Inhibition of the RhoA GTPase Activity Increases Sensitivity of Melanoma Cells to UV Radiation Effects

1Laboratory of Signaling in Biomolecular Systems, Department of Biochemistry, Institute of Chemistry, University of Sao Paulo, 05508-000 Sao Paulo, SP, Brazil
2Centro de Oncologia Molecular, Hospital Sirio Libanes, 01308-060 Sao Paulo, SP, Brazil
3Ludwig Institute for Cancer Research (LICR), 01509-010 Sao Paulo, SP, Brazil

Received 3 September 2015; Accepted 25 October 2015

Academic Editor: Tanea T. Reed

Copyright © 2016 Gisele Espinha et al. This is an open access article distributed under the Creative Commons Attribution License, which permits unrestricted use, distribution, and reproduction in any medium, provided the original work is properly cited.

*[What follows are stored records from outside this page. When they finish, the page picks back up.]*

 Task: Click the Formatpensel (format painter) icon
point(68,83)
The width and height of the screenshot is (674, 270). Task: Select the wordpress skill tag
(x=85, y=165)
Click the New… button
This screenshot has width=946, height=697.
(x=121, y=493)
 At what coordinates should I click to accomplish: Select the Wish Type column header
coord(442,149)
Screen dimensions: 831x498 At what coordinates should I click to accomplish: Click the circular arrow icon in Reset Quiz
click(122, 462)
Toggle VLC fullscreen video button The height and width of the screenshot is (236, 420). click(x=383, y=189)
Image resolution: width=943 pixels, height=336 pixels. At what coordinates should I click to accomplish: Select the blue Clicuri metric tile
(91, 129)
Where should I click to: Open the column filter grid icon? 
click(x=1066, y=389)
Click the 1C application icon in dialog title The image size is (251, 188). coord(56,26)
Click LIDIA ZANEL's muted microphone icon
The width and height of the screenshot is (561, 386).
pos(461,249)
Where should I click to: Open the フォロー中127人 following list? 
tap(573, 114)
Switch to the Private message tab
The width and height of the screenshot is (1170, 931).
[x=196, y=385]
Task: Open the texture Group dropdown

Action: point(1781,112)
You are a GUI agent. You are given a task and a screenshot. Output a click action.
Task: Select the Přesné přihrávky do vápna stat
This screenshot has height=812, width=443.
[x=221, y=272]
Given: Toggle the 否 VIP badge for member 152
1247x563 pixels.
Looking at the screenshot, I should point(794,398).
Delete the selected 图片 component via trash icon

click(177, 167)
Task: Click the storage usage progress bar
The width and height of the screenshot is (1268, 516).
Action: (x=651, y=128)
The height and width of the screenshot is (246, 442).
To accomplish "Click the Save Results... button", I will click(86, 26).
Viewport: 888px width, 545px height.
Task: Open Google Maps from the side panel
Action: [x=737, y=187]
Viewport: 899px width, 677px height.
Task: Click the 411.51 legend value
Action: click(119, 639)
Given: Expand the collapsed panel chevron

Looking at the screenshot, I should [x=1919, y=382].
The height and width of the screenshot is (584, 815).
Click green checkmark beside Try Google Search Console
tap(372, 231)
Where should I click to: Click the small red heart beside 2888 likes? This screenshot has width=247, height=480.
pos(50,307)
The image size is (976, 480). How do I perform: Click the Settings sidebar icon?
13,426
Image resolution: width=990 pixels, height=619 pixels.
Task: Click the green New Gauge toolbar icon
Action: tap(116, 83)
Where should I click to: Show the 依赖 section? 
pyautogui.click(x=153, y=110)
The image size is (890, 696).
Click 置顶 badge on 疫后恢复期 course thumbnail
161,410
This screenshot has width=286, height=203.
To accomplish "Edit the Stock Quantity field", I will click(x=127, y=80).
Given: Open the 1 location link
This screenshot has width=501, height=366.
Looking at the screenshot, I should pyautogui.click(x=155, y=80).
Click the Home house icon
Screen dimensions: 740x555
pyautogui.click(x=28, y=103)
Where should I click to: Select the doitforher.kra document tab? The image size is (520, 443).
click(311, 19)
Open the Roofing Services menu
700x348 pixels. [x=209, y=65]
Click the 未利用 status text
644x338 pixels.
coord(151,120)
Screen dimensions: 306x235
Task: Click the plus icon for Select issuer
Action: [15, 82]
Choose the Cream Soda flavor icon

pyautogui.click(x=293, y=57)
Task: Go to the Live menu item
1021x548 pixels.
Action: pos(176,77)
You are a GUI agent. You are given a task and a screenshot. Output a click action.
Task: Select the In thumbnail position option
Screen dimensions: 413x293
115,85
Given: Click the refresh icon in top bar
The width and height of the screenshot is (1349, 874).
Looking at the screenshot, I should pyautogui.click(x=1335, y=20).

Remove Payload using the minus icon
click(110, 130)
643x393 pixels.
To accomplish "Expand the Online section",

Ultraviolet radiation is the main cause of DNA damage to melanocytes and development of melanoma, one of the most lethal human cancers, which leads to metastasis due to uncontrolled cell proliferation and migration. These phenotypes are mediated by RhoA, a GTPase overexpressed or overactivated in highly aggressive metastatic tumors that plays regulatory roles in cell cycle progression and cytoskeleton remodeling. This work explores whether the effects of UV on DNA damage, motility, proliferation, and survival of human metastatic melanoma cells are mediated by the RhoA pathway. Mutant cells expressing dominant-negative (MeWo-RhoA-N19) or constitutively active RhoA (MeWo-RhoA-V14) were generated and subjected to UV radiation. A slight reduction in migration and invasion was observed in MeWo and MeWo-RhoA-V14 cells but not in MeWo-RhoA-N19 cells, which presented inefficient motility and invasiveness associated with stress fibers fragmentation. Proliferation and survival of RhoA-deficient cells were drastically reduced by UV compared to cells displaying normal or high RhoA activity, suggesting increased sensitivity to UV. Loss of RhoA activity also caused less efficient DNA repair, with elevated levels of DNA lesions such as strand breaks and cyclobutane pyrimidine dimers (CPDs). Thus, RhoA mediates genomic stability and represents a potential target for sensitizing metastatic tumors to genotoxic agents.